Maggie cuts. By the number of slashes, hash marks, crisscrosses, and scars, she’s practiced in hieroglyphs, a Rosetta Stone to translate her ancient agony into a modern-day understanding. One pill, two pills, three pills, more.
She talks with her therapist but like a censored film it’s what’s left out that is more telling, imagines that her soul is small because the town is small, that her soul is shrinking because the town is shrinking, that if she lived in a big city her soul would be large, expanding, takes one pill, two pills, three pills, more, to control polar swings which collapse at times into an equator of blood-letting.
Two houses down Joseph cuts.
He goes without gloves pulling thorns for the pain, uprooting bramble to bind like corn stalks, and throw into the back of his truck for the landfill. He welcomes the cut of branches he lops and severs and carries in unassembled bundles as he mulls why he didn’t finish college and he’s twenty-eight doing the job a twenty-year old should do and he loves the dirt and effort but his body’s dying, his body’s dying, being bled by his self-thwarted need for a non-supervised job.
He drinks. He drinks at lunch.
He still lives with his father.
He smokes but no longer gets high. just soft, forgetful, regretful, unable to attract, always a friend, never a lover, traces the scars from French broom and manzanita like a mad line drawing on his forearms and biceps, welts from poison oak, pockmarks from rosehip thorns, a graphic novel where the hero dies alone.

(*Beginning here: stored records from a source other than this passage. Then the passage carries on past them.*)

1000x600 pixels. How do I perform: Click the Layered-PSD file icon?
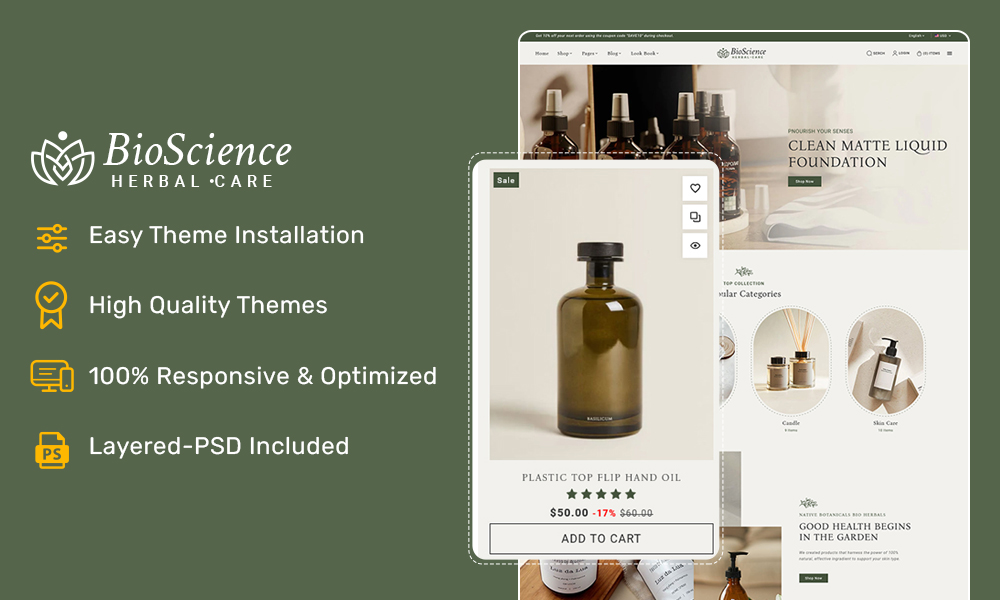click(x=52, y=449)
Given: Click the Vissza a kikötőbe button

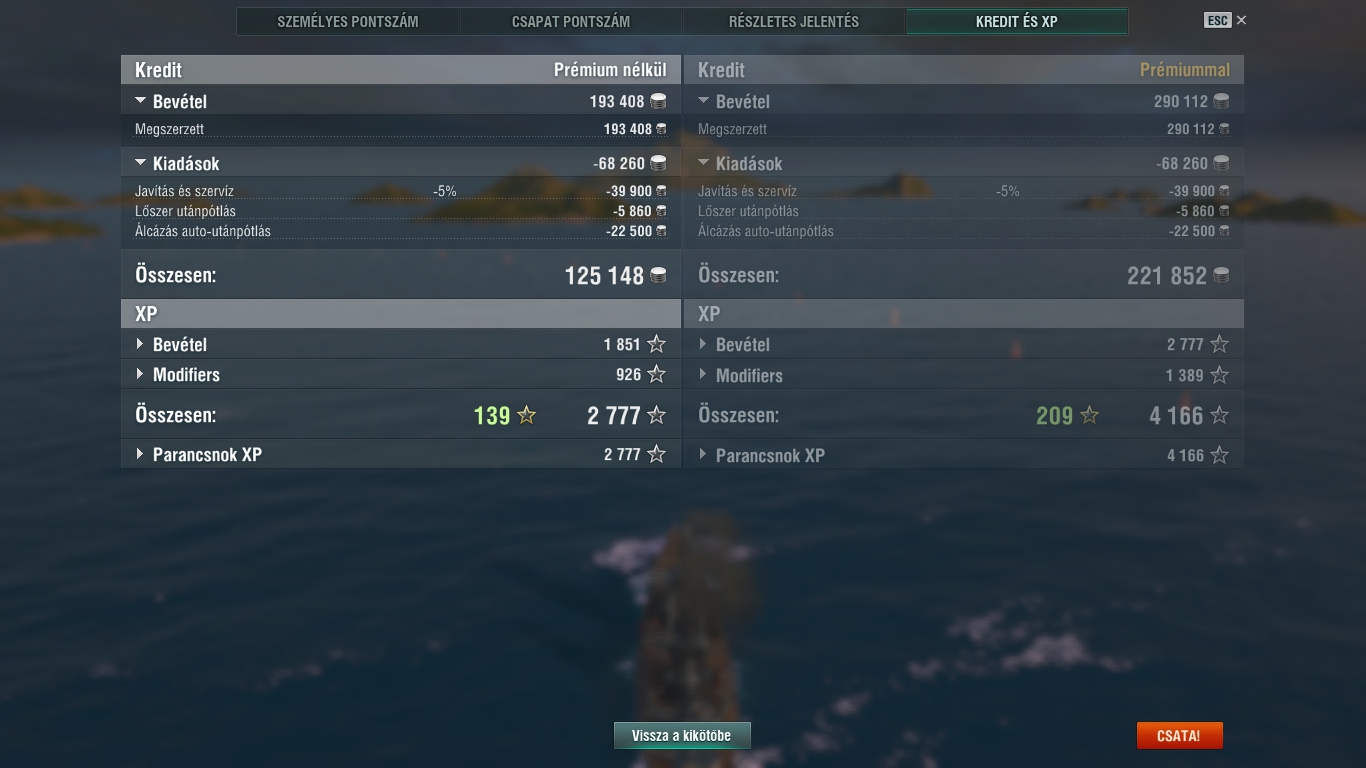Looking at the screenshot, I should (x=682, y=735).
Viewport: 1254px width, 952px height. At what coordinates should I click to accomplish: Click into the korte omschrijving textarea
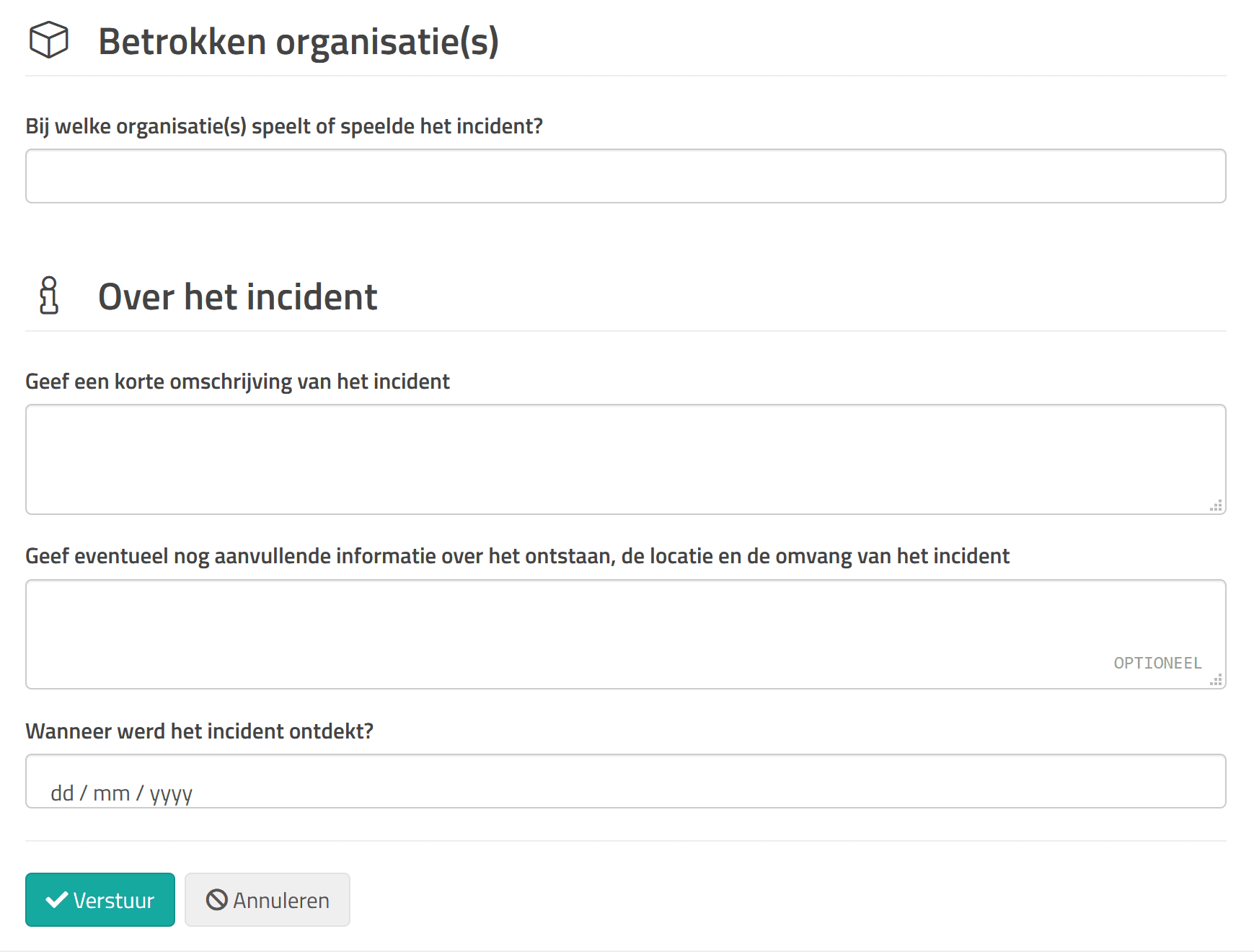[x=625, y=459]
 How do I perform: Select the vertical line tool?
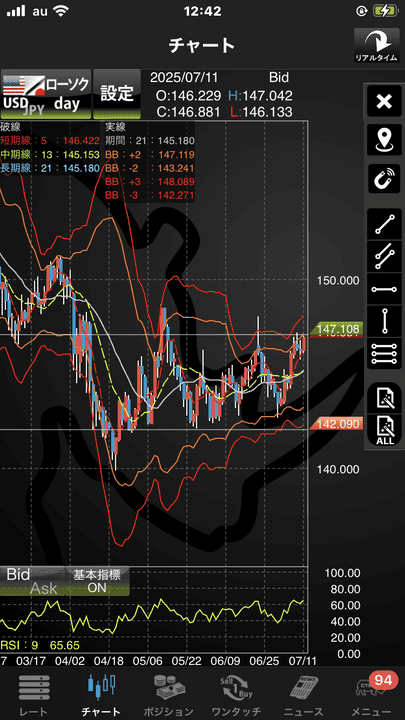[x=384, y=321]
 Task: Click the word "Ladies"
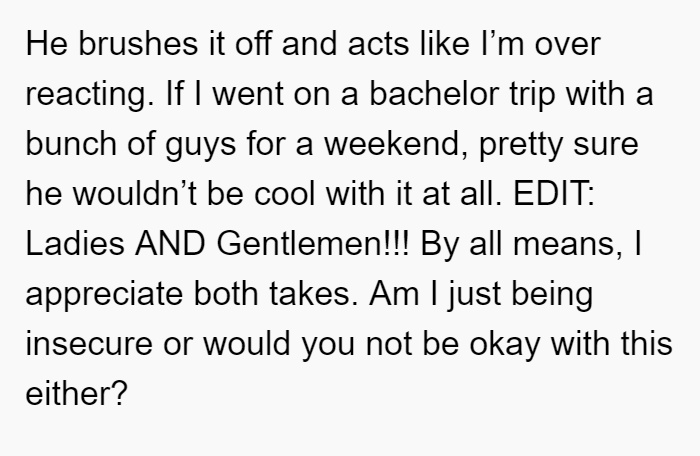(75, 244)
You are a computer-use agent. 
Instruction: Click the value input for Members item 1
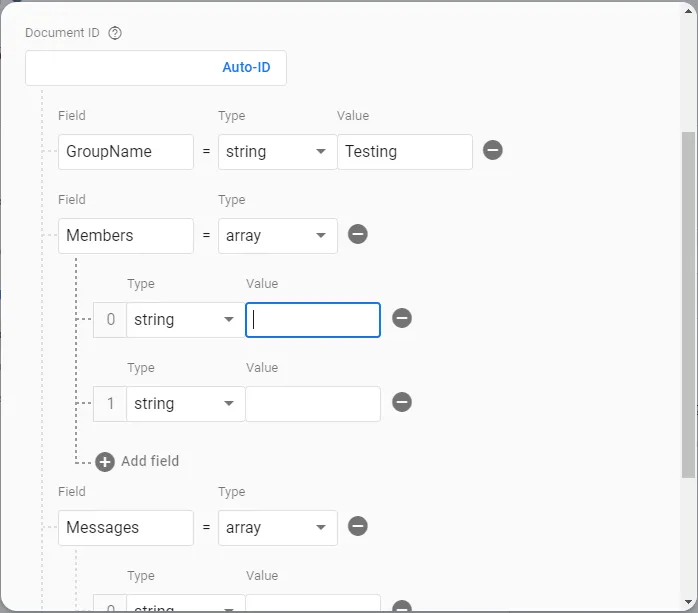[312, 404]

Joseph does yardwork for the apartment complex where Maggie lives with her parents. He has heard her yell at her father for entering her room minutes before he takes her to ER. He has heard her yell at mother, who often wears earbuds he thinks to soften Maggie’s blare. He likes how Maggie dresses, all covered up top and wearing a skirt often that’s too short, showing a lot of leg. He does not ogle, just glances.
Joseph has talked to Maggie twice, once about growing breasts if he smokes too much weed, but she reassured him that he was skin and bones, bordering on looking maltreated, working on malnutrition. He laughed, and she smiled.

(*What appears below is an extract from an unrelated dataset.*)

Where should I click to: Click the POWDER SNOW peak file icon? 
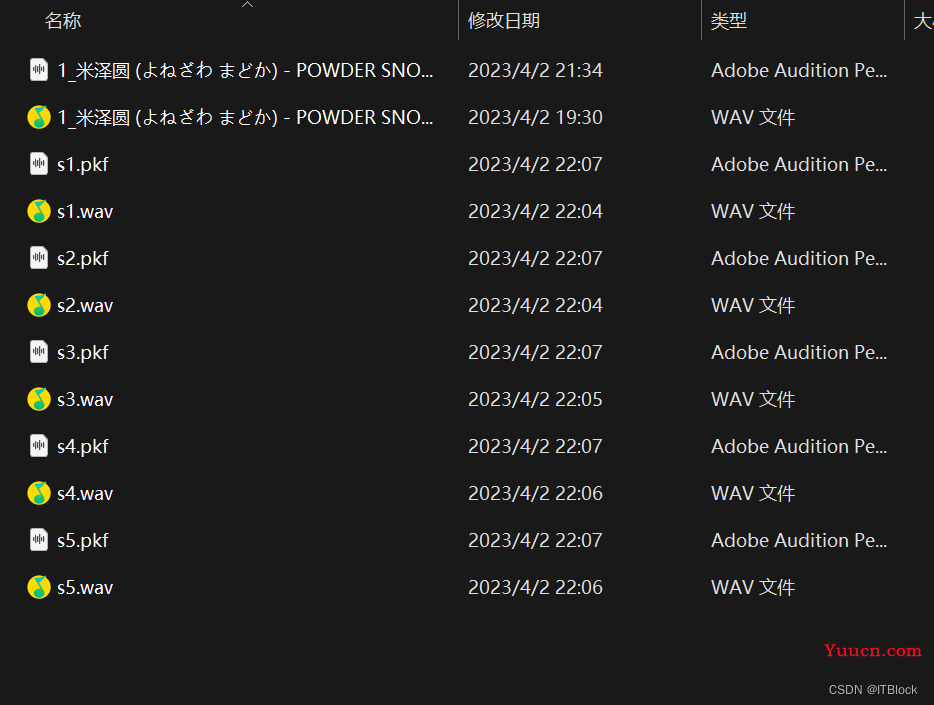(39, 70)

The second time Maggie shared that she hadn’t worked for over a year, kept hiding in her room so she wouldn’t have to talk to her parents, had one month where she only went to the kitchen once a day for food and never anywhere else.
The story of my life, Joseph said, except I go places for work but they all look the same, have the same problems, the same people. I’m not in a rut. I’m mobile. It’s the world’s that in a rut.
She said she was on What’s App, gave him her address, but he didn’t text. He never knew what to say.
Text like you just talked to me, she said. I’d like that.
Joseph texted, and waited, and waited. Two days and no return text, so he stopped texting. He still admired Maggie from afar, maybe more so after she cut her hair jagged short and went without makeup. She was edgy, depressed, but had a flare to her. He liked that.
On Thursday of the next week that Joseph’s father died from coughing on his own spit, Joseph had run into Maggie two corners down from where she lived on a bright moonlit night when the sprinklers from the county probation center started and would not turn off, turning the street into a small stream. The first workers on site had broken the timer, then downstream had broken a hose, and water shot out at eight gallons a minute.
Joseph had been sitting in his truck getting high watching the fiasco. Maggie had been walking angrily to avoid calling back her mother, who was in Brooklyn visiting her half-sister. Maggie had knocked on the window, but Joseph had not acknowledged, so she had opened the door and whacked him in the arm.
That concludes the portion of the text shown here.